The soldier released the safety and that’s the loudest sound I’ve ever heard.
Then something else,
The soldier suddenly got up, ran back to the side of the road, and ran back with his helmet.
He yelled something in Arabic, back down the road, and I suddenly thought of his mother, sending her son off to a horrible, dangerous job. I thought of her telling him to remember to wear his helmet, because it was the least she could do, this nameless woman sitting somewhere worrying about her teenaged son, barely done being a kid himself.
The soldiers gave us the all-clear, and waved us through. Apparently it was over.
But not really. It was the kind of experience that takes the snow globe of your life and shakes it firmly. You don’t know which way is up anymore, and start to strongly suspect that maybe no way is permanently up.
There are those little kids, with no way out of Bethlehem, and at the wrong end of a machine gun. All because they sold me Arabic Chiclets. And there’s that young soldier, who looked the same age as my younger brother. Who ran back in the middle of a stand-off to get his helmet, like he was remembering someone’s advice to stay safe. And he did the best he knew how. I don’t think there was any enemy that day; it was boys shooting boys. The only thing that placed one on one side of the gun was an accident of birth. A twist of circumstance.

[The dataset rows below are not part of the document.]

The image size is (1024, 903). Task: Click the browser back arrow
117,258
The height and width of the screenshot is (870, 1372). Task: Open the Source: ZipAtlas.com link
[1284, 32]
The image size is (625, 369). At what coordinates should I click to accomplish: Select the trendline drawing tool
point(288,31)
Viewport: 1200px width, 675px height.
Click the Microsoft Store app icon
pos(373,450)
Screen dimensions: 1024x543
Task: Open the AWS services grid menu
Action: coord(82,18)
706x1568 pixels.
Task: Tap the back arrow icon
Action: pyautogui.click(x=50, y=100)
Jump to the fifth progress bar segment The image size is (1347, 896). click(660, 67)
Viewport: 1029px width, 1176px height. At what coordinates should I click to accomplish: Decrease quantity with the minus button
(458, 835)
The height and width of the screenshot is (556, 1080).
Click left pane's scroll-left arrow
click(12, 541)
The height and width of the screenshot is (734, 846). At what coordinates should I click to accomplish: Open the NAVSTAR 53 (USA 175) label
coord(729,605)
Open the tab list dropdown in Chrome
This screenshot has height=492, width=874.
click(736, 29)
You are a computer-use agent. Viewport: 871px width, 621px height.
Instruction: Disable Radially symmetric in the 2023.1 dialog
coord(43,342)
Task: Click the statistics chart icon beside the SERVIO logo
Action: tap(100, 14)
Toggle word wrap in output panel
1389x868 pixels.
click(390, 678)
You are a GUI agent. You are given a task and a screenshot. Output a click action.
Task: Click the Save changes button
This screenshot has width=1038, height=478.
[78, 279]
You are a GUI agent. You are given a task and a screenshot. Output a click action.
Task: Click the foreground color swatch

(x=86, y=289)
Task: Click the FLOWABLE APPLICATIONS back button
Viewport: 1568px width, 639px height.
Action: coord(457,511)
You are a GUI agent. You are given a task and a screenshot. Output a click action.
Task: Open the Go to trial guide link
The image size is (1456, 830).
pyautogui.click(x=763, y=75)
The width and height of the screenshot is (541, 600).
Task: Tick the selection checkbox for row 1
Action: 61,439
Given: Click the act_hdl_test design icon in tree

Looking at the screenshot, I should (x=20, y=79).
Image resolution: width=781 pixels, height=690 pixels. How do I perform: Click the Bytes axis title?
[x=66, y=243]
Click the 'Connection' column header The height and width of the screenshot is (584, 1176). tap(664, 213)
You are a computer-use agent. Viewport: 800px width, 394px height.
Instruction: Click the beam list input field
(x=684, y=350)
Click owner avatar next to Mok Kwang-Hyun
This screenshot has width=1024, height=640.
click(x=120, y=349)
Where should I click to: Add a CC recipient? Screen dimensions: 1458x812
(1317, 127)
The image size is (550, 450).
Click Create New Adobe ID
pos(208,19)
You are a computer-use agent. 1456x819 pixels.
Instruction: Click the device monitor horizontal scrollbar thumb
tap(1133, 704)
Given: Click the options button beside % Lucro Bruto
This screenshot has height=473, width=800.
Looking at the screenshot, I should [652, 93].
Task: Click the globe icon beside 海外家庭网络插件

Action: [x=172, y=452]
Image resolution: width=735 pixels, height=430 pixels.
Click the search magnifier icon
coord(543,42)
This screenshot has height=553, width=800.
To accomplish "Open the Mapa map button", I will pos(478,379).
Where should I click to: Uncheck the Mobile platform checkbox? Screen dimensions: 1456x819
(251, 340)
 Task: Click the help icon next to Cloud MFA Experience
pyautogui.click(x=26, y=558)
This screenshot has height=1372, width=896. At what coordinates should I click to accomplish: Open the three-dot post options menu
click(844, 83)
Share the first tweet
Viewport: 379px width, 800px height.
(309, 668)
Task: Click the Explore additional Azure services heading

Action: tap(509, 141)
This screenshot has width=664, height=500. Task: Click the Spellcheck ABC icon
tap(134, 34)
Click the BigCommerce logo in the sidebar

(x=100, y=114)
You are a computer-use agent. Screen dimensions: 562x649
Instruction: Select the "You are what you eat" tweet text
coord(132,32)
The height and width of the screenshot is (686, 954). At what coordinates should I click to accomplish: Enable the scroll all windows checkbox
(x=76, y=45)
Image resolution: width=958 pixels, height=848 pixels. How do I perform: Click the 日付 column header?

In the end, we ended up in the same place. All of us standing on a dusty road in Bethlehem, the four boys, the three women. All beloved by God. All bound together in Christ. All equal. Everything else fades into the background.
That’s what reconciliation is—it’s that chaos of the dusty road. It’s that flipping around of everything you thought you knew. All those neat assumptions I thought I had about right and wrong and in-between that day got tossed out the window. Reconciliation reminds us that, in the end, we’re all there. We’re all human, vulnerable, and standing on the same road. Holding onto the same rope. Bound up in the same God. And once we get up enough courage to look around and see everyone else here with us, everything else will follow.